Simple card games with pictures to begin with – snap, old maid, happy families are old favourites. Then with standard playing cards, Donkey, Beat your neighbour and Fish were next. We had a memory pairing game which for some reason in my childhood home was called Pelmanism. There seems to be a sudden leap in development, between having no memory of where a card might be, to total recall. And as the kids get better, I hope mine remains keen enough to keep up with them.
Update – I now have a pelmanism “app” on my tablet. Different size grids can be chosen so great for all levels. Isn’t the digital age wonderful?
Other card games we have progressed to is Sevens. This is the younger one’s current favourite, though he still needs to learn some logic skills. The older one loves Pontoon/21s but it’s not my cup of tea. I quite like 15 card brag though.
We have a drawing game called Telestrations. This is a hilarious game of Draw/pass it on and write down what it is and pass it on, Draw and pass… etc. Even Grandad joins in this one, although young one can’t read his writing, which creates even more fun and chaos!

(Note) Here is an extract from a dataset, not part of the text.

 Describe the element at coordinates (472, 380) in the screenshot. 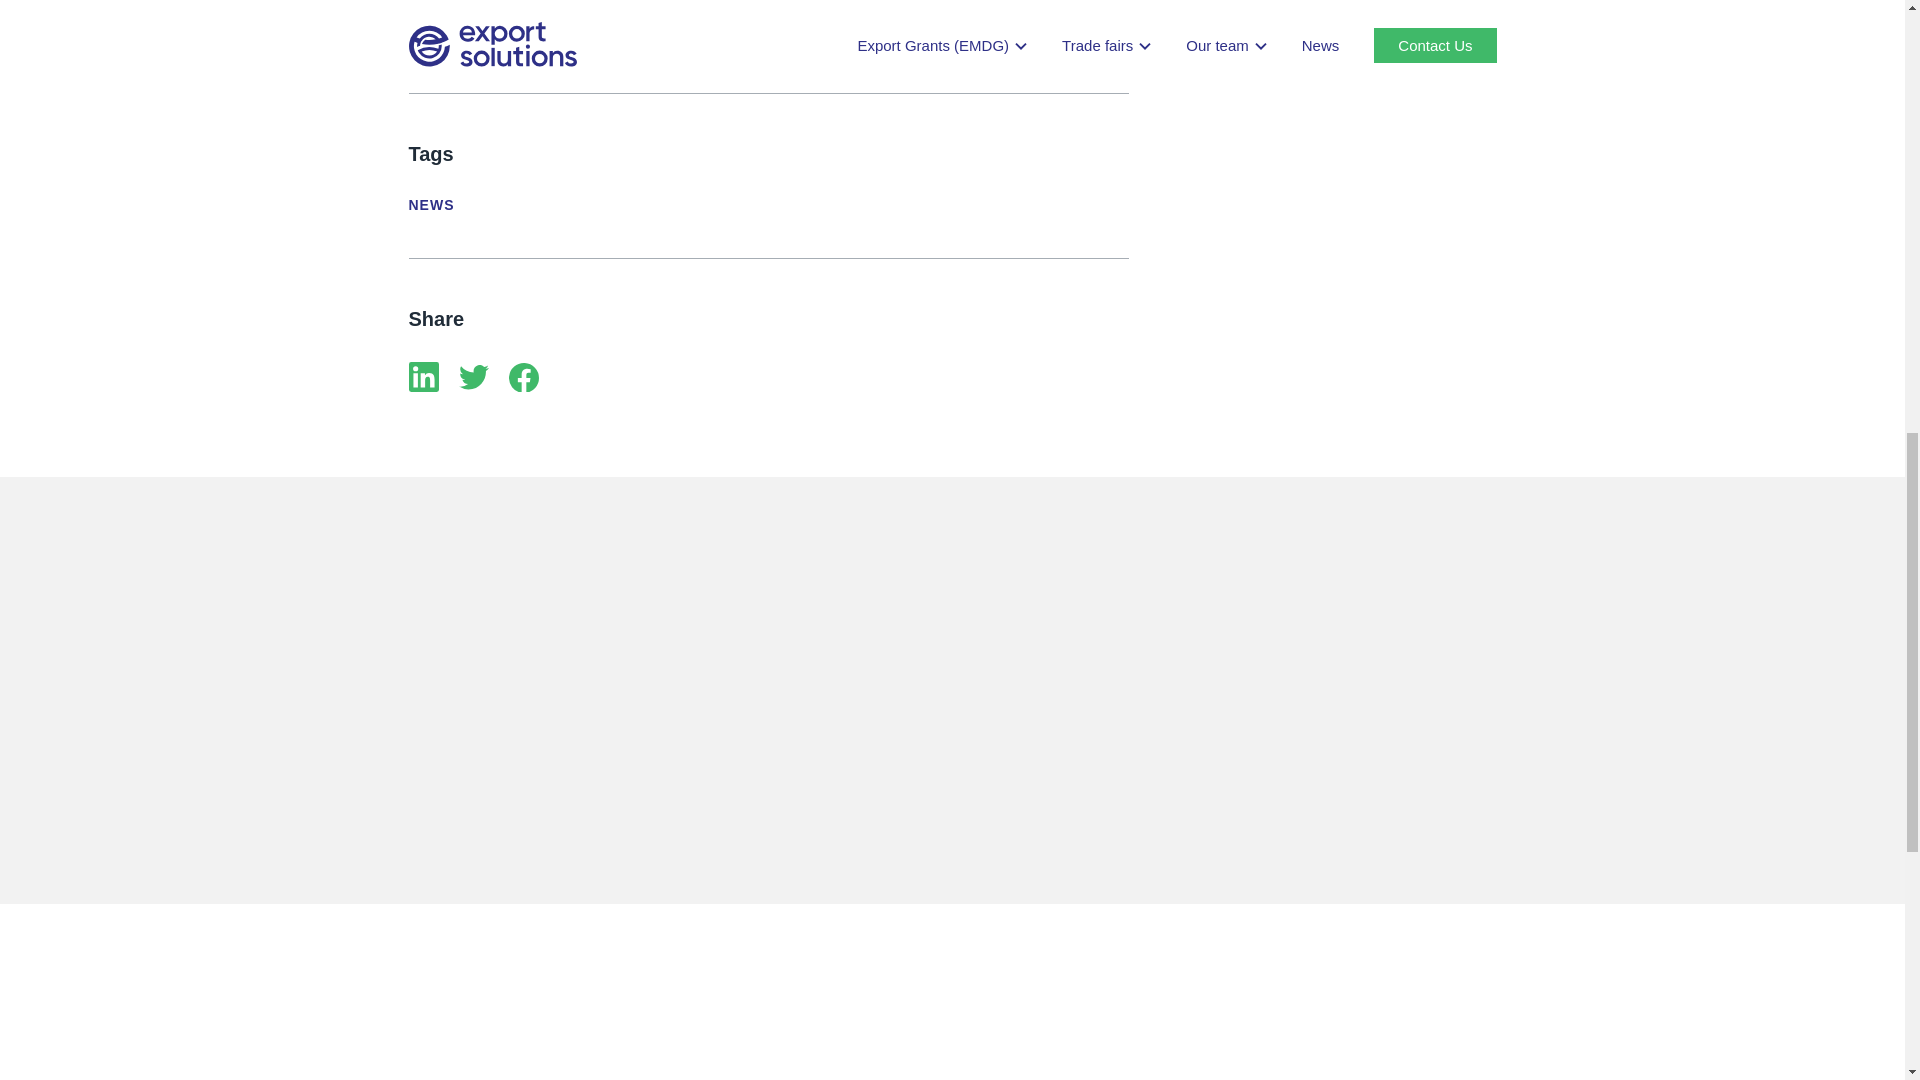

I see `Share on Twitter` at that location.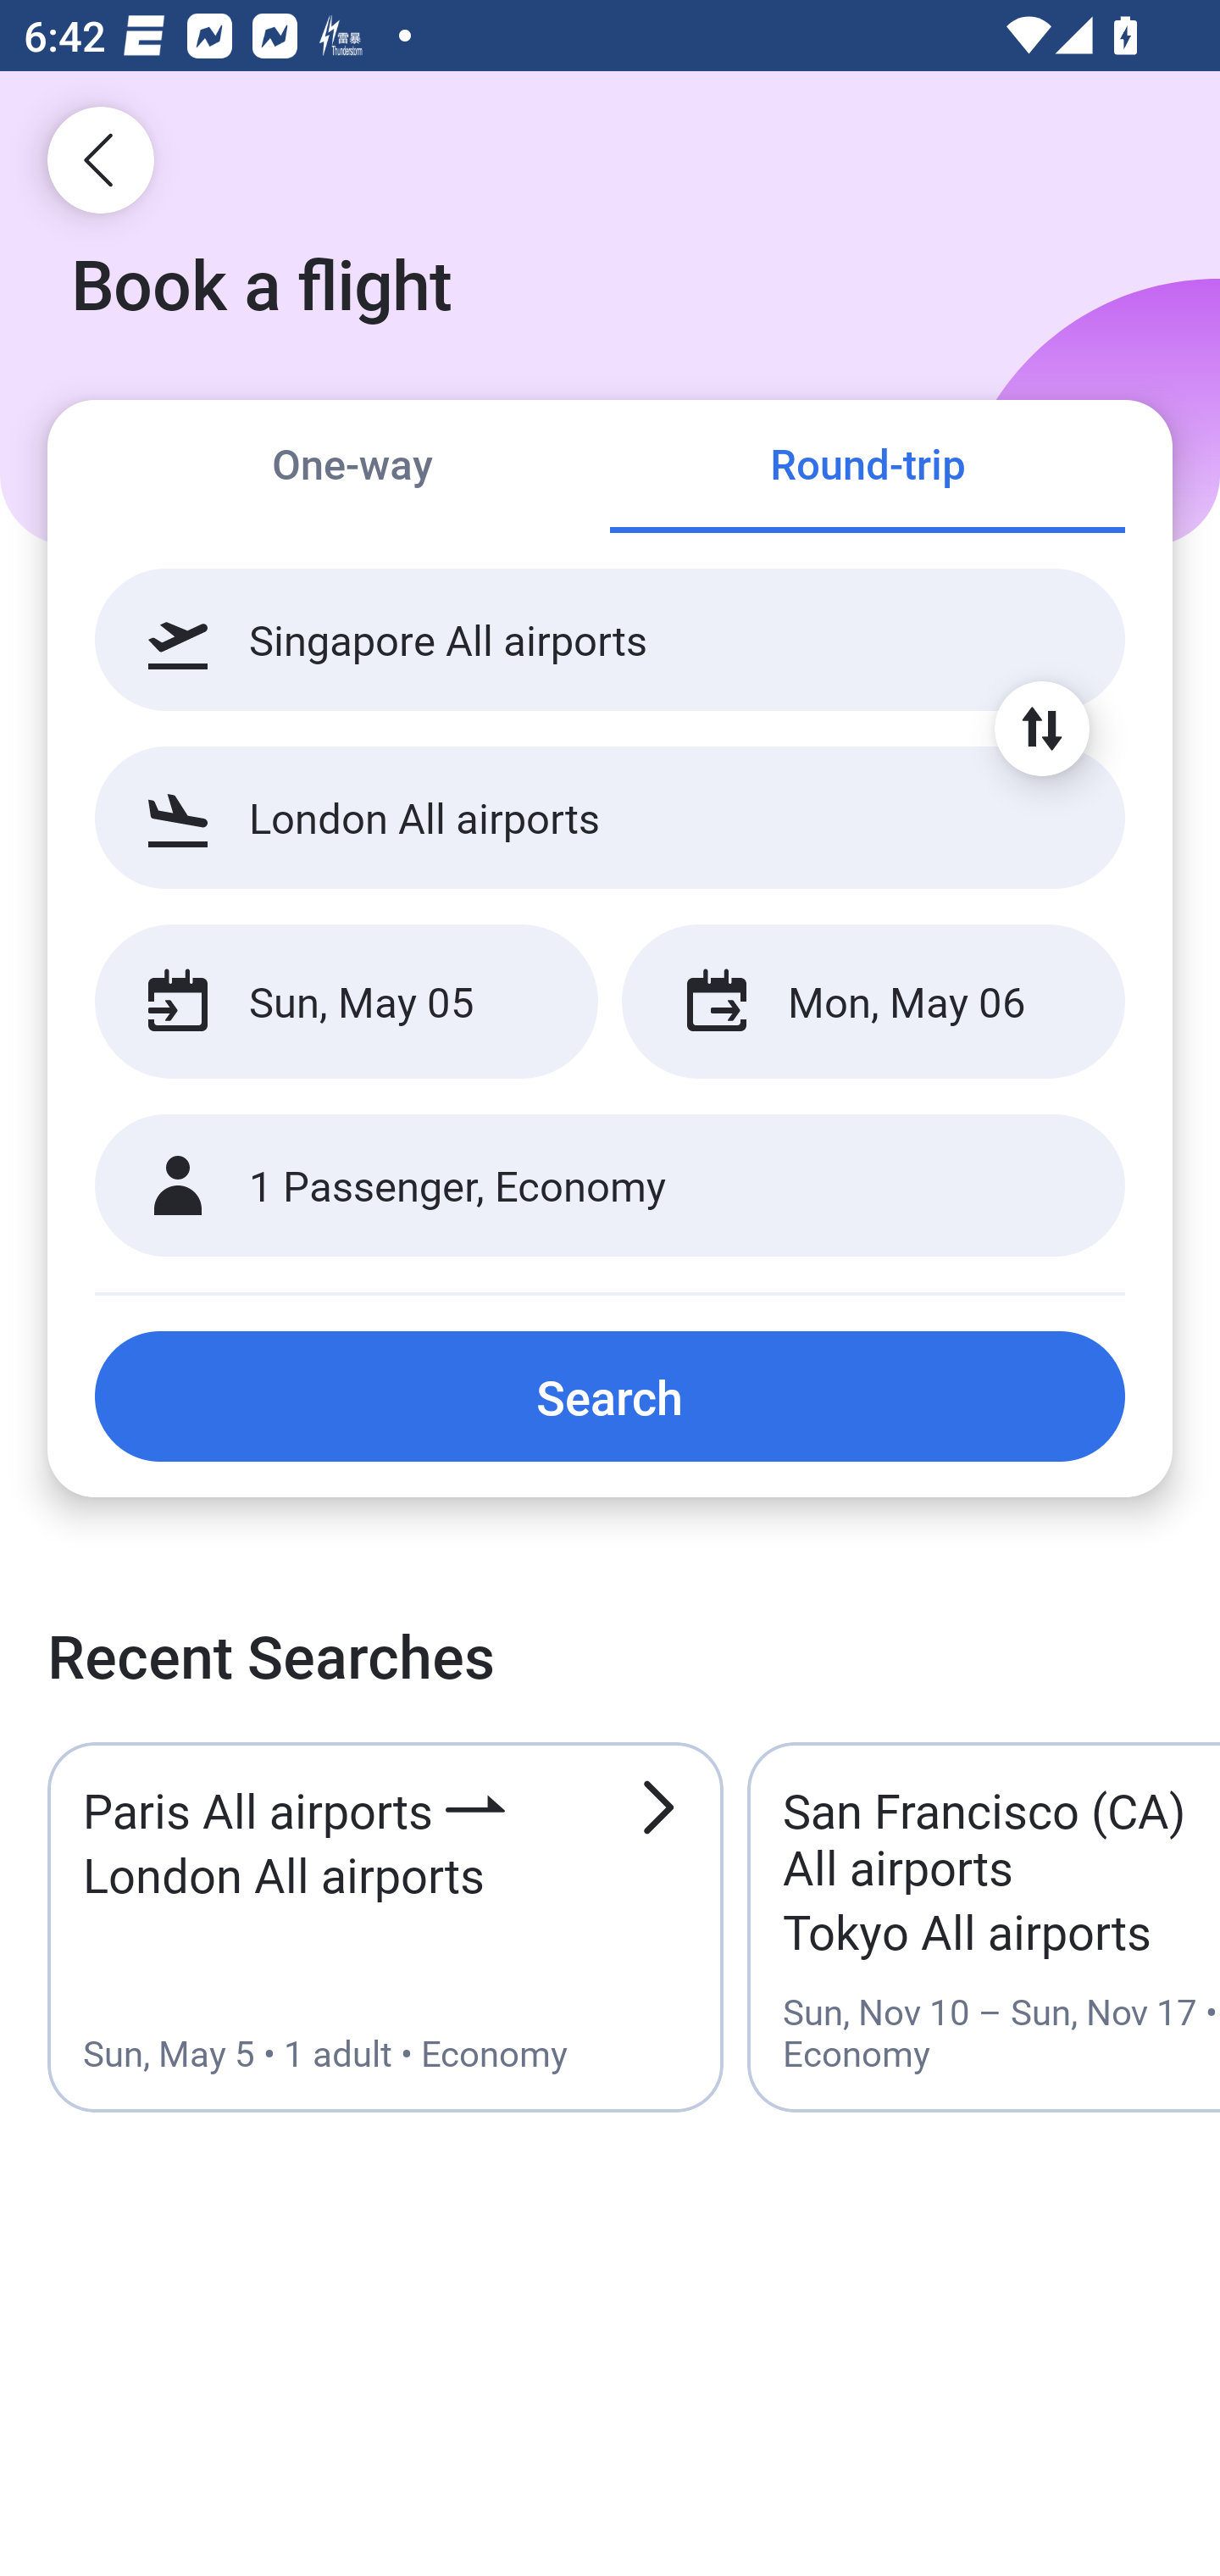 The image size is (1220, 2576). What do you see at coordinates (610, 1396) in the screenshot?
I see `Search` at bounding box center [610, 1396].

They both like Charades, but need ideas of what to mime. At Christmas I got a game for all ages which has mime, sound, action, and forfeits. It’s called What a Performance by Orchard toys. It has a board game structure, a dice, a spinner and card denoting whether you mime, without speaking, or make a sound, without any actions, or perform an action. The reverse of the card has a hidden code with a forfeit instruction if the task is not done or guessed correctly. The code is revealed with a magic coloured lens. An amazing amount of play value in one box for all ages. I hope our younger ones will enjoy this one too, when we see them.
Some games have a structure, and rules, and create the best way to play. You would think this would be true of snakes and ladders. Go up the ladders and down the snakes. But with imaginative minds this game can be turned on it’s head. What happens if you go down ladders and up snakes? What if you start at the top and try to win by sliding down the snakes to get to square one? See how this alters the pace of the game.
On a recent visit to my brother, I was introduced to the game of Rummikub. This is a great strategic number game and I have been amazed at how quickly my grandson aged 10 has learned the game. The 8 yr old joined our most recent game, and although he struggled with the rules and structuring to start with, he swiftly caught up with the idea and was able to play along very nicely. They would both love to play scrabble – one of my all time favourites. But I find the speed (lack of) and length of (lack of) words that they use a little tiring. We have the childrens version but thats a bit repetitive. I will have to give them a chance at the proper game again soon. Hopefully they will have progressed beyond Poo and Bum soon.